Disciplined Agile

Why Should Teams Adopt Disciplined Agile®?

Apply Disciplined Agile to improve upon your team’s current way of working.

There are several reasons why teams should adopt the Disciplined Agile® (DA) tool kit:

  1. Disciplined Agile Delivery (DAD) addresses the full agile process. DAD is the portion of the DA tool kit that addresses the software development, or more accurately solution delivery, process. For an agile software development team DAD does the heavy process lifting for you that methods such as Scrum leaves up to you. The implication is that with DAD your team needs to spend less time identifying their way of working (WoW) and can instead focus on providing real value for your stakeholders.
  2. Improve upon your existing WoW. Agile methods can give you a good start, but because your team is unique you eventually discover that you need to go beyond their advice. But other than platitudes claiming that you can easily modify them they don’t give you any concrete advice to do so. DA’s philosophy is to start where you are and then improve from there.  If your team is currently taking a Scrum, Kanban, SAFe®, or even traditional-based approach then that’s your starting point. The DA tool kit, however, takes a completely different approach and instead provides you with a collection of options and the trade-offs associated with them. This helps your team to evolve their WoW more effectively so that you can be awesome!
  3. Optimize workflow. The DA tool kit looks at the whole, organizational picture. Yes, you may not need to worry about the whole picture but you need to be enterprise aware enough to know how you fit into that picture so that you can optimize the overall workflow in which you’re involved. Just as important, DA looks at all aspects of the work.
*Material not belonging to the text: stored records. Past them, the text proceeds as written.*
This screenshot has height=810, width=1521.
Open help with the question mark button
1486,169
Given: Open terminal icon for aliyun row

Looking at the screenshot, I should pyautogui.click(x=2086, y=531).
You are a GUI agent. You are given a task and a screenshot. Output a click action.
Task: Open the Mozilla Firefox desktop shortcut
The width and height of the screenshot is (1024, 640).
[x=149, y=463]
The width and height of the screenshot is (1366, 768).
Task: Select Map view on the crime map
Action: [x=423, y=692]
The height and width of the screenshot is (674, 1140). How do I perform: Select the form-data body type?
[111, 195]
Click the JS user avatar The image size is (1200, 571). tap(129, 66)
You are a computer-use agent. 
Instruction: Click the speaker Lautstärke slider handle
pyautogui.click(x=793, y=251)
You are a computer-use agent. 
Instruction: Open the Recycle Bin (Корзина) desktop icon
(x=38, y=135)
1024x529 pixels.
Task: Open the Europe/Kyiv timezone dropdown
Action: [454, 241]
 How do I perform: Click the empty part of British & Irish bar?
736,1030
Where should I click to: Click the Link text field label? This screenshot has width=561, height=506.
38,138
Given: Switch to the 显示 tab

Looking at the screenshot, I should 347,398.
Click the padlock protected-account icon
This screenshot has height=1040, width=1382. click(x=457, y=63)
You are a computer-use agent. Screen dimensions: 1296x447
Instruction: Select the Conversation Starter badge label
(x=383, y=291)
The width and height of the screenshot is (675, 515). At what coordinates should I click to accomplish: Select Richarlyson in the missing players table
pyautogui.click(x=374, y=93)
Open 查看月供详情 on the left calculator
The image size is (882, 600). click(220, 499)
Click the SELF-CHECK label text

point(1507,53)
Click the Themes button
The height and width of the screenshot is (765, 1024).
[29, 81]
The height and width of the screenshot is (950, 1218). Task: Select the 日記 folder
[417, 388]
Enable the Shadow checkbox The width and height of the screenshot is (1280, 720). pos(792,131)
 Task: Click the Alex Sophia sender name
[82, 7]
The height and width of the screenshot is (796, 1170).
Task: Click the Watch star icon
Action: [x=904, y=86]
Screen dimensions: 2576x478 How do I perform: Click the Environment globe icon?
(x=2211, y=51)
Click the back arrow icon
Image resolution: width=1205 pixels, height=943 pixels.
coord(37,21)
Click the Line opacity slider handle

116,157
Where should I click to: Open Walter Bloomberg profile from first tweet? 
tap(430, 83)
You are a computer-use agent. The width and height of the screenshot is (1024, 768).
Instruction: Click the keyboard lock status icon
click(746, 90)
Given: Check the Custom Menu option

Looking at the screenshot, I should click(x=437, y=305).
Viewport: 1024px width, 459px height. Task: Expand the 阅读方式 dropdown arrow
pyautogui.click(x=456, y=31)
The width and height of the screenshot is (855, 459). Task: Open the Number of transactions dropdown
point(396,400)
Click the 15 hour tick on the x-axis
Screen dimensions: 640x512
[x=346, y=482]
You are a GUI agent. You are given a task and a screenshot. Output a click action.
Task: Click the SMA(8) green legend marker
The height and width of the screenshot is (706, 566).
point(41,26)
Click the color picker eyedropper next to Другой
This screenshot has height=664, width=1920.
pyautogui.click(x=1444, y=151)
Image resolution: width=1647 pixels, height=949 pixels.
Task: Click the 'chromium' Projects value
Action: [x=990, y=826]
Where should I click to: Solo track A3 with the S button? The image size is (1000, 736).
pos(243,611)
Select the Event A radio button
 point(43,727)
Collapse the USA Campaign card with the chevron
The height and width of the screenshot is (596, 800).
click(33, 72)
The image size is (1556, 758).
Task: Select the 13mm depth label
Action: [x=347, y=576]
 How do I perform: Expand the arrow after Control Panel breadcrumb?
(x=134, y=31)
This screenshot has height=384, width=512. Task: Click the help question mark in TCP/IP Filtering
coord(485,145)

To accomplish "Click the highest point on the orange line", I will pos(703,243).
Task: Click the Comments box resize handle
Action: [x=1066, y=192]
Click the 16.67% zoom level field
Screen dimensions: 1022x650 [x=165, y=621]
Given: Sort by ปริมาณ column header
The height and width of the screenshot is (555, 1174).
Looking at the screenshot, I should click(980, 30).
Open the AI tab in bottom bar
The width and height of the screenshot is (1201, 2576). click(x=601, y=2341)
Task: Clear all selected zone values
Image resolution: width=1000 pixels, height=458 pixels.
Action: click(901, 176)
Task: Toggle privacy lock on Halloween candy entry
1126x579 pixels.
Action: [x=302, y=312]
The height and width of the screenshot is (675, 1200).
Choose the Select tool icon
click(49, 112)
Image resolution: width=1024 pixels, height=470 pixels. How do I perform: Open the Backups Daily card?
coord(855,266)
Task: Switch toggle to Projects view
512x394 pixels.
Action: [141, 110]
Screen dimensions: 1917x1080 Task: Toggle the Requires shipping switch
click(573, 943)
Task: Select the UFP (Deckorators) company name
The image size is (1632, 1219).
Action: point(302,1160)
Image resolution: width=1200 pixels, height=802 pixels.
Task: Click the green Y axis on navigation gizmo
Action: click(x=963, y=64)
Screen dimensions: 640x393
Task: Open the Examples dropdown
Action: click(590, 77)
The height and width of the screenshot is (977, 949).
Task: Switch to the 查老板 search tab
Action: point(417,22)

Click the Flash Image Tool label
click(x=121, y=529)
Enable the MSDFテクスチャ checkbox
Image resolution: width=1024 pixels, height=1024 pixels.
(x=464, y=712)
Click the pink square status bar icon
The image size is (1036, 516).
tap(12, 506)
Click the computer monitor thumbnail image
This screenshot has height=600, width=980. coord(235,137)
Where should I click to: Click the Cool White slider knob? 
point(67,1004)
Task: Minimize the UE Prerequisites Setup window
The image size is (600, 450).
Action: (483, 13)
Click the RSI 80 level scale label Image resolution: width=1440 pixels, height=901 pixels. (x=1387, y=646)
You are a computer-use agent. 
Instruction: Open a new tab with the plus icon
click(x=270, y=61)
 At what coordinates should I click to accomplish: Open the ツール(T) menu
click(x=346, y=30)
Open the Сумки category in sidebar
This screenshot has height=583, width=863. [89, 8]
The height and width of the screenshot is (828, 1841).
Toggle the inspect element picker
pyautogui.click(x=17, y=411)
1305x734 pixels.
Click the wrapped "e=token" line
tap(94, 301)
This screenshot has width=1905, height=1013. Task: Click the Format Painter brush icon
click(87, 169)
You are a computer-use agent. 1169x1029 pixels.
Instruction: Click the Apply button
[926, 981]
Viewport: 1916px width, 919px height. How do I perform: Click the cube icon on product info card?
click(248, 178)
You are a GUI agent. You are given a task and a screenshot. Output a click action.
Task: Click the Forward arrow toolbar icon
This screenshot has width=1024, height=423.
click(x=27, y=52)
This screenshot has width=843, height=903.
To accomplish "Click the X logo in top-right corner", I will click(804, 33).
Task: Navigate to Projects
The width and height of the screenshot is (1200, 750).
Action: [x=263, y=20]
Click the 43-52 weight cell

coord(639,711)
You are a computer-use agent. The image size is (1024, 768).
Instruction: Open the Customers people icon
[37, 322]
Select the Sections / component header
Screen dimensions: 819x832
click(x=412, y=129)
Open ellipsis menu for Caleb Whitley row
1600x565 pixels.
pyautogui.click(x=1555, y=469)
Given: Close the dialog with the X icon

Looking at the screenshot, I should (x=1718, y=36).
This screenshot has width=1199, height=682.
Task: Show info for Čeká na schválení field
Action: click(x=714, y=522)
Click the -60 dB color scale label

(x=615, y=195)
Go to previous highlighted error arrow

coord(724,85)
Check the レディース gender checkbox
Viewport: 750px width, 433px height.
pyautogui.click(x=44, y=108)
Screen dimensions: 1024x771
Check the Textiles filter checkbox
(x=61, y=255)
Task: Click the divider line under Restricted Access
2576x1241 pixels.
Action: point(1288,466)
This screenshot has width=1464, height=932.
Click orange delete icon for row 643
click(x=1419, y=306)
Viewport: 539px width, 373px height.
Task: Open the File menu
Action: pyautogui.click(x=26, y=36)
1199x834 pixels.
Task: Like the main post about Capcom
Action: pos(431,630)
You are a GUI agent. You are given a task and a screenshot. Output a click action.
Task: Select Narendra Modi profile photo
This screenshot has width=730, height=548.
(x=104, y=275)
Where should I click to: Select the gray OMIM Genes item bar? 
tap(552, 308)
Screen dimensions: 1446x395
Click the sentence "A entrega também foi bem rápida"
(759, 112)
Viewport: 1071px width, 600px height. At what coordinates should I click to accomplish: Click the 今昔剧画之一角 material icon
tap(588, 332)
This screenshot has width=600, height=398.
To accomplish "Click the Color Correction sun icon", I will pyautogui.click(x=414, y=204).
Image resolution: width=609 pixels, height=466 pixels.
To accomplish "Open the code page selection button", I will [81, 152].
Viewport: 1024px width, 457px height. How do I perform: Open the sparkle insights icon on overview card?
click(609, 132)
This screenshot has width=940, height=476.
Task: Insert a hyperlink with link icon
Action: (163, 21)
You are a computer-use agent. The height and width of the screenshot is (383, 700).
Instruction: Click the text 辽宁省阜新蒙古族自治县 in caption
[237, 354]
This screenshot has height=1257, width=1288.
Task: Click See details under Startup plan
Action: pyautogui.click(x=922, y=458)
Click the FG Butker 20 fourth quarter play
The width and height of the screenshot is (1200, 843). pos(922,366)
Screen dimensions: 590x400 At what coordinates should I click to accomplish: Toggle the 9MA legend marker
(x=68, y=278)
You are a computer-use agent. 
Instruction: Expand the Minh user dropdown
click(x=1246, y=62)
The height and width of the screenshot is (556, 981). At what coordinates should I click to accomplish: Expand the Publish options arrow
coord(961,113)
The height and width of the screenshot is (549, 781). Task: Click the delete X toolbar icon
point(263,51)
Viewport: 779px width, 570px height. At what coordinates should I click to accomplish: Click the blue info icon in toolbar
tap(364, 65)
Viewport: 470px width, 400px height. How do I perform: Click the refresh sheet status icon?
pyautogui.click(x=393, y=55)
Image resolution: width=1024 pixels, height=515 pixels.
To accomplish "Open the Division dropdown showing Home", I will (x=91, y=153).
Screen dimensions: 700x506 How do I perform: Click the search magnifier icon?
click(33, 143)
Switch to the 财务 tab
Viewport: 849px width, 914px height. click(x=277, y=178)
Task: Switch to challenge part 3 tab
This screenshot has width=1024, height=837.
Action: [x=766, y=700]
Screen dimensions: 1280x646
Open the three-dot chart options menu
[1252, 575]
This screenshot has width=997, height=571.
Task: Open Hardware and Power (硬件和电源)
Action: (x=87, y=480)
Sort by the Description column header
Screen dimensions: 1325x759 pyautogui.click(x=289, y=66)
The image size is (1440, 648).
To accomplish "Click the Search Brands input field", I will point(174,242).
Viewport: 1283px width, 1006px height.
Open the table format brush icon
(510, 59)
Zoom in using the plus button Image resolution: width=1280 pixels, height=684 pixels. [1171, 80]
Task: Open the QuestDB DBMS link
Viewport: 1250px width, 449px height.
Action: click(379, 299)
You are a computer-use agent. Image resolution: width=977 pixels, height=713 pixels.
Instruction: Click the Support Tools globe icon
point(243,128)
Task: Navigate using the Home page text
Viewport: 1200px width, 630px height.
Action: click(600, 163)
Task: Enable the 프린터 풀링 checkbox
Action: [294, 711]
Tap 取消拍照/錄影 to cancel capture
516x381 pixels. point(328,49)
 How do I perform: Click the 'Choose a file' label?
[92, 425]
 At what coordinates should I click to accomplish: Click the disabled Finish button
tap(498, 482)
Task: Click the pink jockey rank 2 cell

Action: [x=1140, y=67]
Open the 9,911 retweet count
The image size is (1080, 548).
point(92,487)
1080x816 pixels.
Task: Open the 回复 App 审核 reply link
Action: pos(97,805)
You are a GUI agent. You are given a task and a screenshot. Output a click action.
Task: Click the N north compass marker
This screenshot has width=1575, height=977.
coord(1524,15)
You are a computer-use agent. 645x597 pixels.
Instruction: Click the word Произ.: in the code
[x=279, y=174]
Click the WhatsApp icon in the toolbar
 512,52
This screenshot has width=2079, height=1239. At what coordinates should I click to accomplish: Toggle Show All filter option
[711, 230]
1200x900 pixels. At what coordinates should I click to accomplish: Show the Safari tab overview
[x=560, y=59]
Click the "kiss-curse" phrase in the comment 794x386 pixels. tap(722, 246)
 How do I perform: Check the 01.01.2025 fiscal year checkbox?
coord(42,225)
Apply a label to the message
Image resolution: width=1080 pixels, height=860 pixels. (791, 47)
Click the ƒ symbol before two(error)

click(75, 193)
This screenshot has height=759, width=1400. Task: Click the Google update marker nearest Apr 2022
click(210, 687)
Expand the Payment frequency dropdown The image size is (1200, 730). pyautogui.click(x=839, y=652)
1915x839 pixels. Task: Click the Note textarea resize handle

For example, where Scrum focuses on collaboration and management strategies but not technical ones, the DAD portion of the DA tool kit considers all aspects of solution/product development from beginning to end. This includes collaboration, management, architecture, design, testing, coding, governance, and many more considerations in a coherent manner. You have a much better chance at optimizing flow, and thereby increasing your effectiveness, when you know how it all fits together.